Yang
dimaksudkan pengumpulan al-Quran adalah salah satu dari dua perkara
berikut; pengumpulannya di dada dalam bentuk hafalan, dan pengumpulannya
pada tulisan dalam bentuk pembukuan.
Nabi ﷺ
adalah yang pertama kali mengumpulkan al-Quran seluruhnya dengan
hafalan beliau, dan dihafalkan pula oleh sebagian besar Shahabat,
seluruhnya atau sebagiannya, dan dari merekalah kaum muslimin menerima
al-Quran tersebut dalam bentuk hafalan secara turun temurun dari
generasi ke generasi hingga zaman kita sekarang ini.

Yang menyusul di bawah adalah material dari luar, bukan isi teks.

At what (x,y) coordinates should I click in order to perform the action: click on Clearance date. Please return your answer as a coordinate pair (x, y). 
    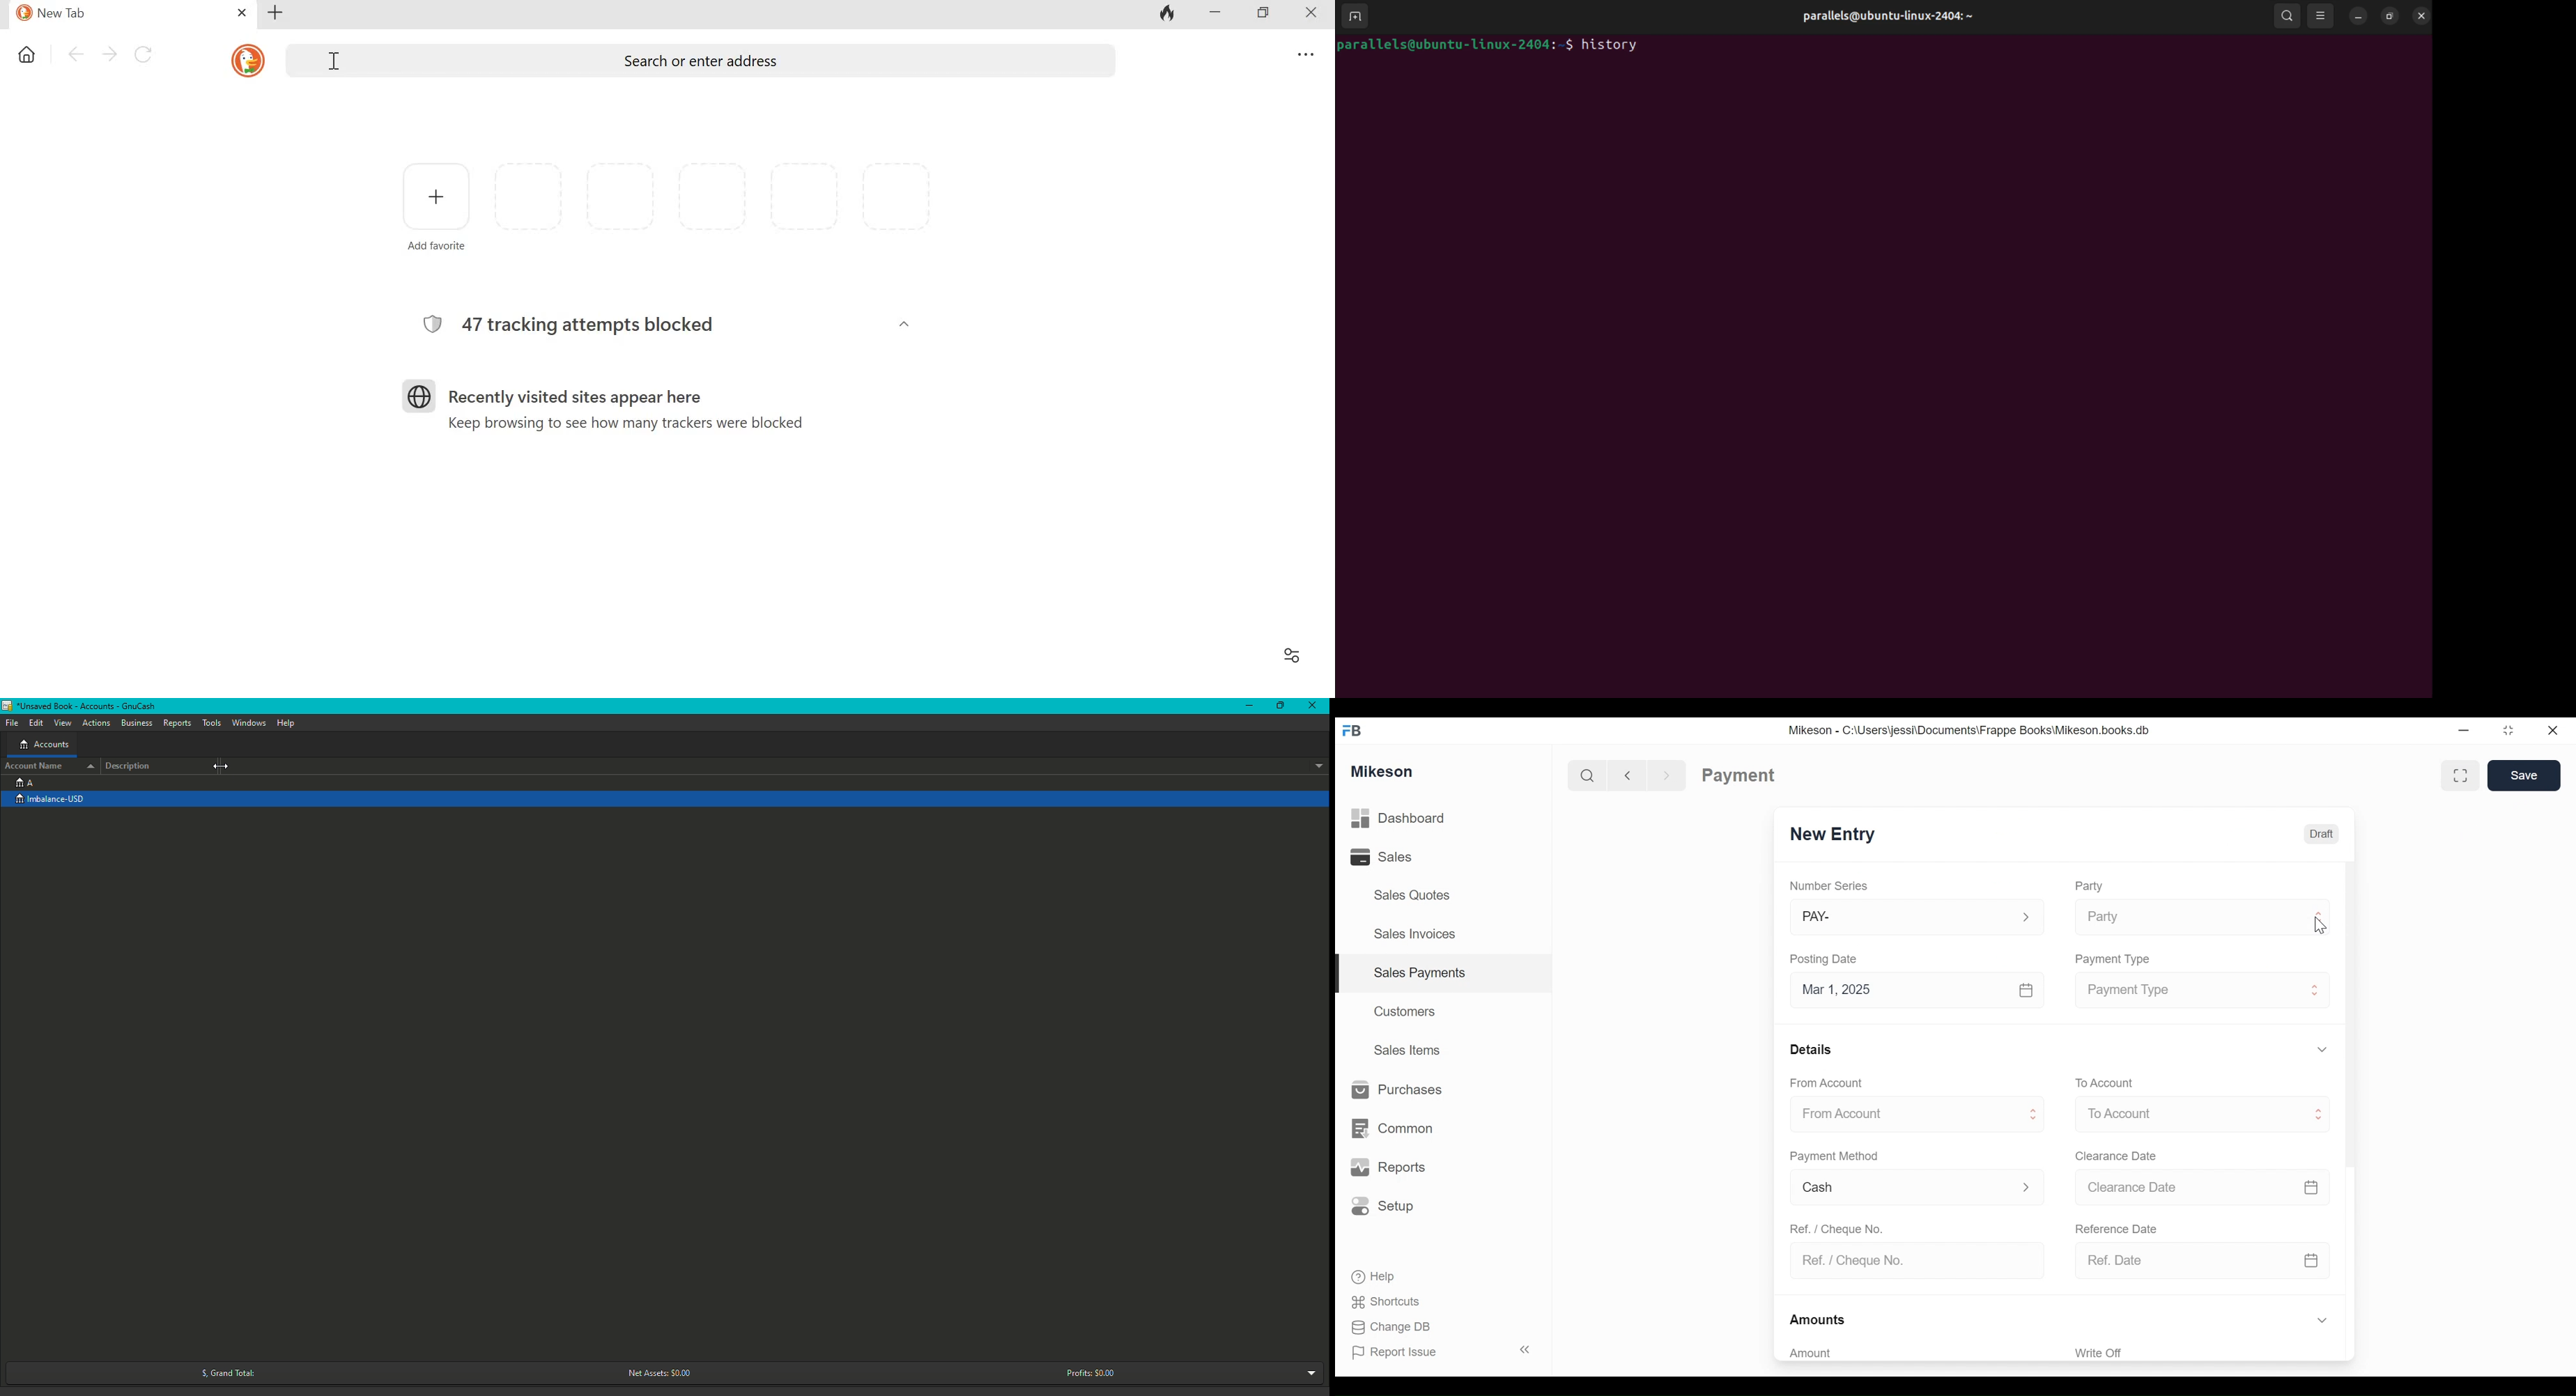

Adapun pengumpulan al-Quran dalam bentuk pembukuan (tadwin), maka al-Quran tidak pernah terkumpul dalam satu mushaf (buku) pada masa Nabi ﷺ,
dikarenakan al-Quran belum turun seluruhnya kecuali di saat-saat
terakhir menjelang masa kematian beliau.
Dahulu, ketika wahyu turun, beliau
hanya akan memanggil salah seorang dari para pencatat wahyu untuk menuliskannya
pada apa yang mungkin didapatkan dari tulang hewan, pelepah kurma atau
batu. Sebagian shahabat juga menulis ayat-ayat al-Quran itu untuk
dirinya sendiri setelah mengambilnya dari Nabi ﷺ secara langsung (talaqqi).
Alasan lainnya juga adalah karena para shahabat di masa itu memiliki perhatian yang besar terhadap hafalan melebihi perhatian mereka terhadap tulisan.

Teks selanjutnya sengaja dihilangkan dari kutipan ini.